Wednesday, February 21, 2007

February Climb


I met up with Dave Clawson, an old climbing buddy today for some climbing at Ogden's schoolroom. School--room is right. After months of winter lethargy I got burned out on the 5.8 approach. The views of Ogden City and Antelope island, as always, were marvelous.

About two years ago this time we were at roughly the same place with another friend. A party of three. But the temperature was in the mid-30's and the rock super cold. It was cold enough to inspire this poem, which I wrote that night when we were done.

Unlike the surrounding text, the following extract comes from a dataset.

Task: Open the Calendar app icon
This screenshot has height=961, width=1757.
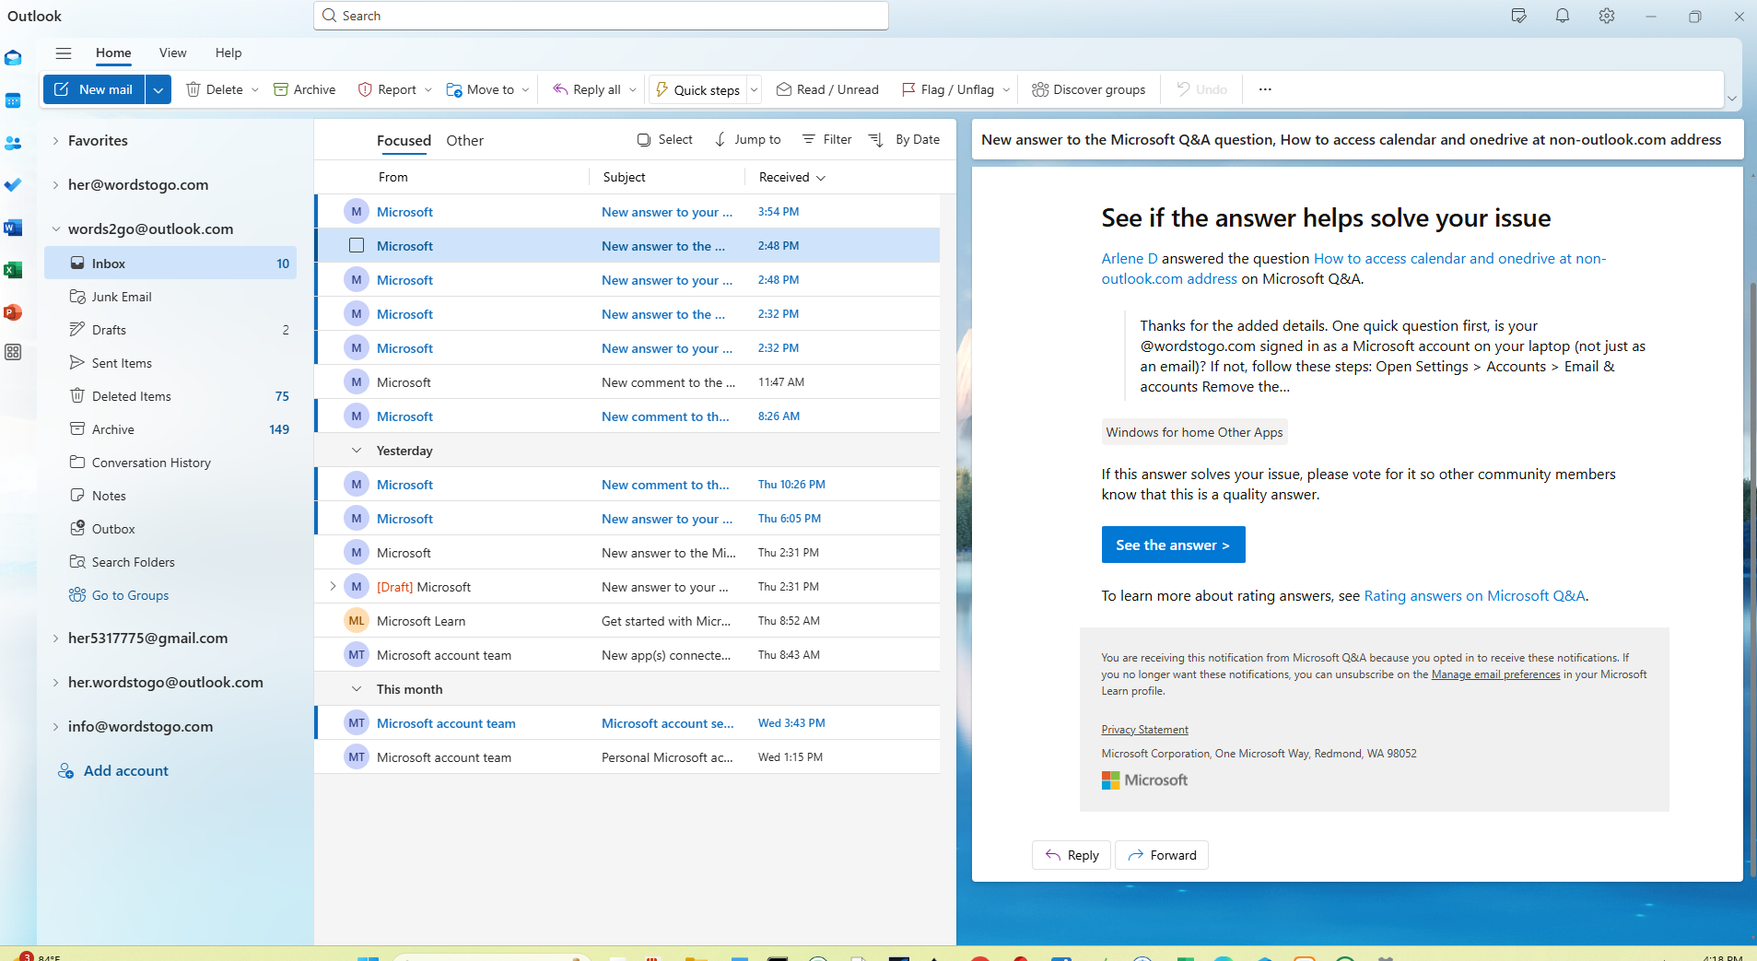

Happily it was in the mid 50's today.

Climbing in December

A distant billow of white
Hugs tight the rim of a distant shallow shore
A mass of condensation condecending
In the gathering cold of night.

The rock sucks up a deep orange glow
The last blow from that too far southern sun
All day, the light is cold, the shadows colder
Making our blood to slow

The rock is too deep to give
Any give except gravity's weight upon it's shoulder
A fist sized chunk, latent then falling
Into a boulder-field siv.

Blood runs easy in the open air
Bright-red flair oosing from a purple knuckle
A numbing prick and a gathering prickling
Pleading the heart its warmth to share

The December ascent--an erksome delight
At the onslought of night, I cannot but question
The worth of the climb and the climbing
And then...the distant billow of white.

2 comments:

Gabe said...

As always, amazing poetry just a bit over my head. Looks good but, we need to go to the Parkay squeeze again and the climb in St george.
Cuidete.

Love and hugs,

Gabe

Mr. and Mrs. Pike said...

"The distant billow [o'] white..."

Beautiful my friend. It would seem the fellowship is back...via technological ties. I look forward to more great reads.

I agree with Gabe...the sunny South always beckons.